Breaking down the flags:

  • --format=format: suppresses all commit metadata (hash, author, message). You only want the file paths.
  • --name-only outputs the filenames affected by each commit, one per line.
  • --since="1 year ago" limits the search to the last 12 months. You can adjust this window depending on the project's age.

The piped commands do the counting: sort groups identical filenames together, uniq -c counts consecutive duplicates, sort -nr sorts by count in descending order, and head -20 caps the output at 20 results.

Files at the top of this list are where the action is. If a configuration file ranks high, the project probably went through infrastructure changes recently. If a single business logic file dominates, that file is doing too much and is likely a candidate for refactoring.


2. See Who Built the Project

git shortlog -sn --no-merges --since="6 months ago"

This ranks every contributor by commit count over the last six months.

Breaking down the flags:

  • -s (summary) collapses each author's commits into a single count instead of listing every message.
  • -n sorts by number of commits, highest first.
  • --no-merges excludes merge commits, which would inflate the count for whoever handles pull request merges.
  • --since="6 months ago" focuses on recent activity, not the full project lifetime.

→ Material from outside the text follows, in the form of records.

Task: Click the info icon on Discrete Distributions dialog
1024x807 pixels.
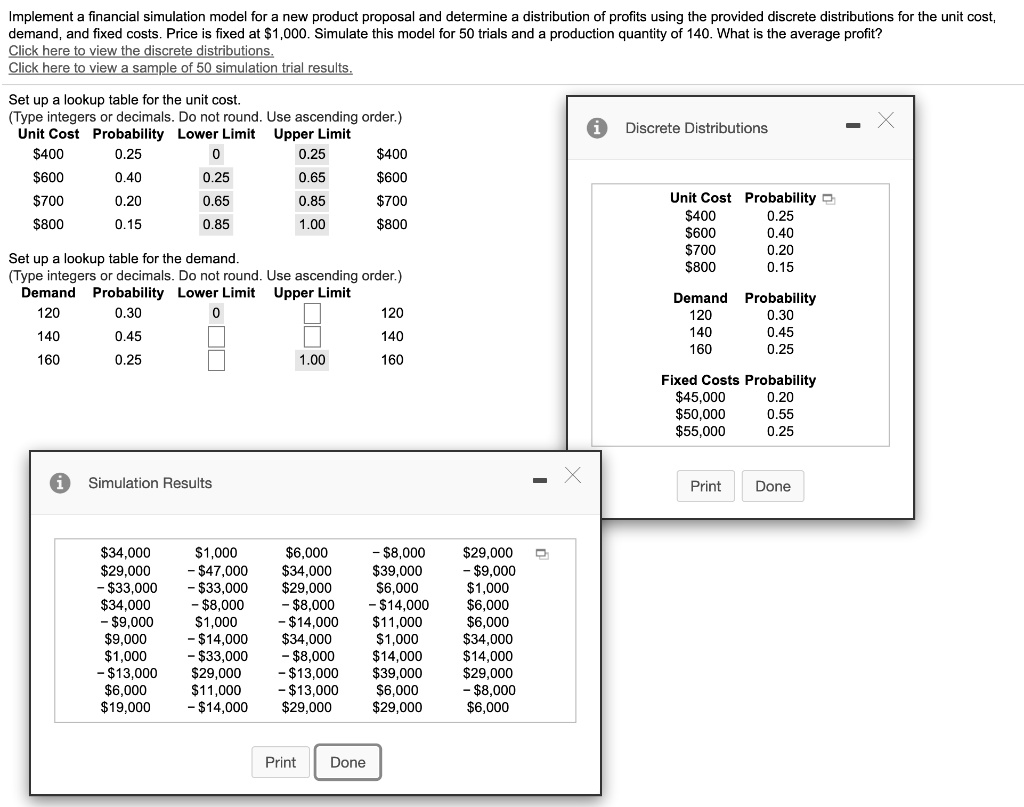Action: (x=598, y=128)
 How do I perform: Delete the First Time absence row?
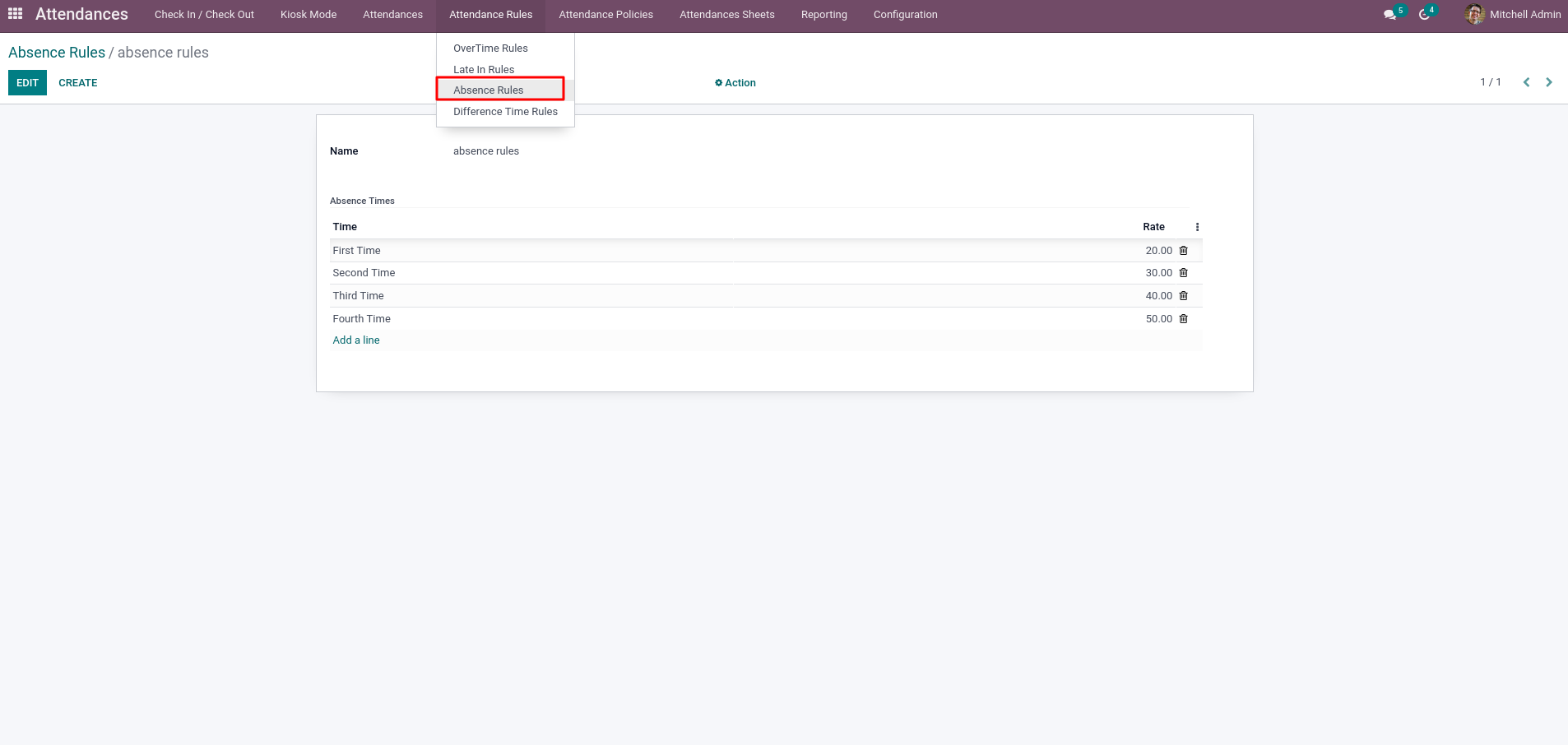coord(1183,251)
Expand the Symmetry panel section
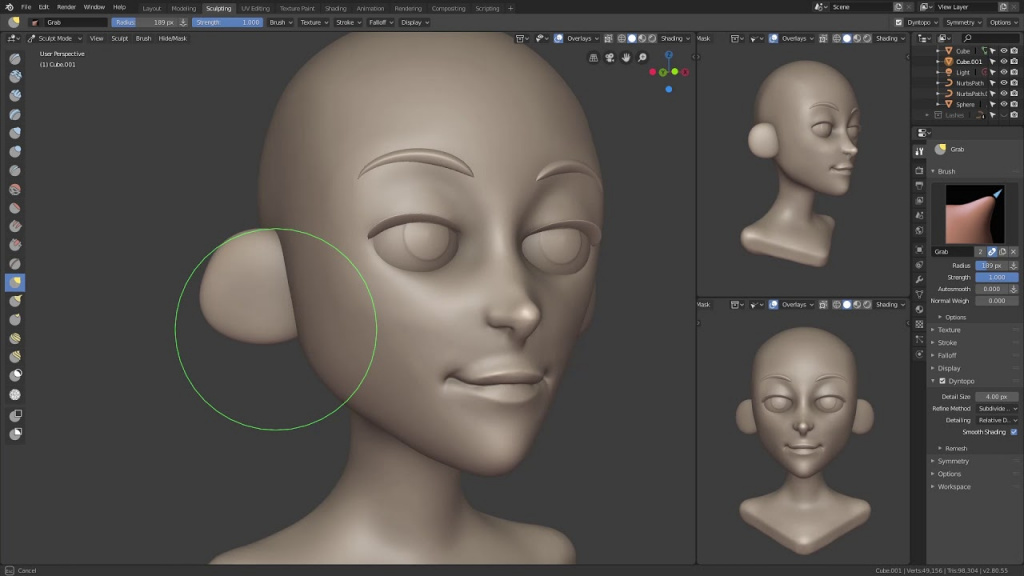 pos(953,461)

What you are looking for: if one person accounts for 60% or more of the commits, that is your bus factor. The project depends heavily on one contributor. If that person is still active, they are your best source of context. If they left six months ago and nobody picked up the pace, you are looking at a maintenance risk.

Drop the --since flag to see the all-time picture and compare it with the recent window. A healthy project shows knowledge spreading across the team over time, not concentrating.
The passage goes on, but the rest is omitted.